Iklan

Redaksi Flores Editorial
22 Mar 2021, 17.42 WIB
News

Tak Ikuti Anjuran Prokes, Puluhan Warga di Sikka Terjaring Razia

 

Pelaksanaan Operasi Yustisi Gabungan di Kabupaten Sikka, Senin (22/3/2021). (Foto: FEC Media/ Lazarus Nada)



Sikka, Floreseditorial.com - Satuan Polisi Pamong Praja (Satpol PP) dan Pemadam Kebakaran (Damkar) Kabupaten Sikka, Nusa Tenggara Timur (NTT), kembali melakukan Operasi Yustisi Gabungan bersama Tentara Nasional Indonesia (TNI) dan pihak Kepolisian, pada Senin (22/3/2021).

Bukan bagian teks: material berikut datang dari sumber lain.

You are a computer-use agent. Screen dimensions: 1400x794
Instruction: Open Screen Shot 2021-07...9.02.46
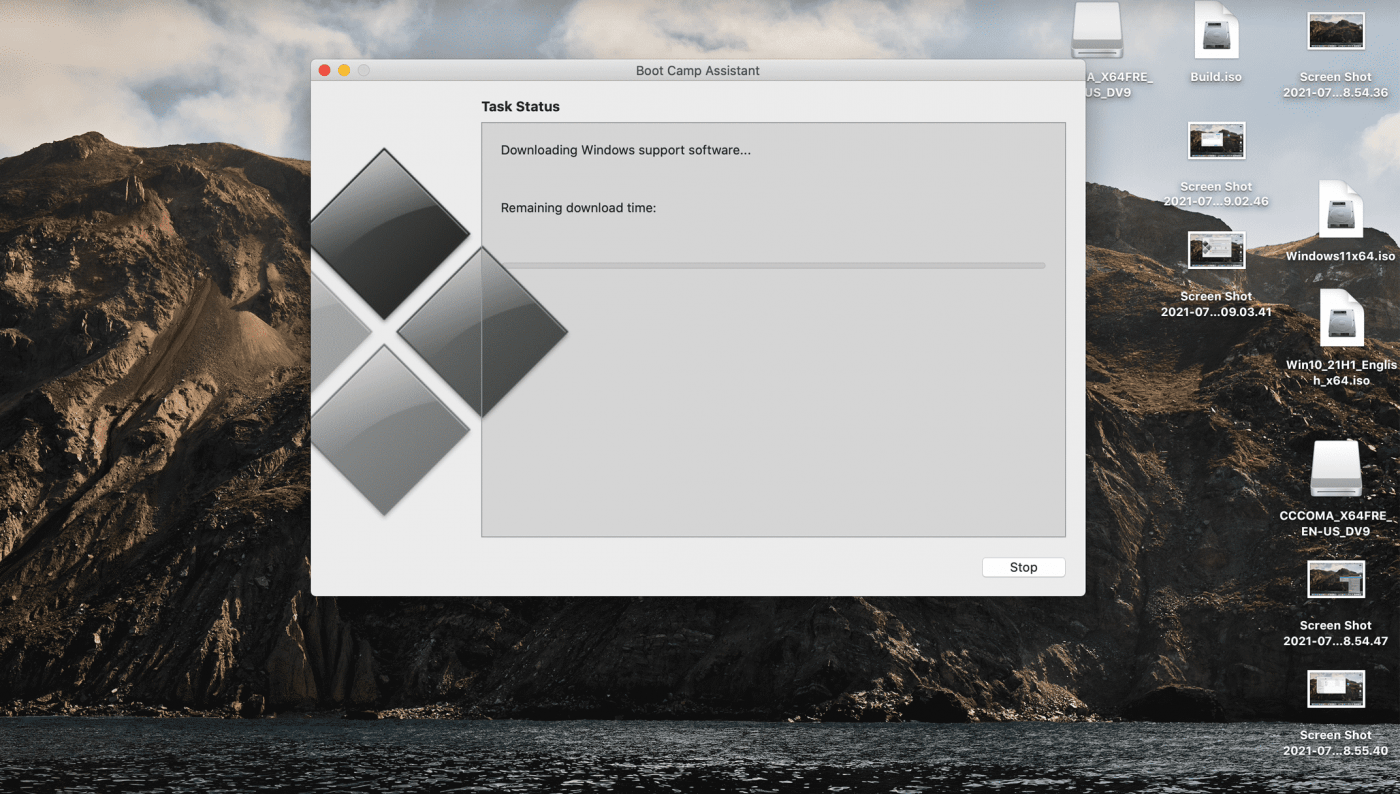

Kepala Satuan (Kasat) Pol PP dan Damkar Kabupaten Sikka melalui Kepala Bidang (Kabid) Penegakan Perundang-undangan Daerah Kabupaten Sikka, Paskalis Jogo, menyampaikan, Kegiatan tersebut dilakukan dalam rangka penerapan dan penegakan hukum Protokol Kesehatan (Prokes), sebagai upaya pencegahan dan pengendalian virus corona atau covid-19.


"Kegiatan kita hari ini dalam rangka penerapan Prokes Covid-19 sesuai Peraturan Bupati (Perbub) Nomor 28 Tahun 2020, khusus bagi perorangan dan yang lebih khusus lagi adalah bagi pengguna jasa jalan, termasuk pejalan kaki," ungkap Paskalis.


Ia menyampaikan, bagi warga terutama pejalan kaki yang kedapatan tidak menggunakan masker, akan diberika teguran dan peringatan.


Sementara itu, Kepala Bidang Keamanan dan ketertiban Umum Satpol PP Kabupaten Sikka, Yoris Gelo Lodo, mengatakan, akan menindakan tegas bagi siapa saja yang melanggar Prokes Covid-19.


"Jika dikemudian hari yang bersangkutan melakukan pelanggaran yang sama, maka kita akan tindak tegas dengan beri sangsi denda sebesar Rp 100.000," tegasnya.


Pantauan media, sebanyak 82 warga yang terjaring pada razia tersebut langsung diberikan teguran dan surat pernyataan.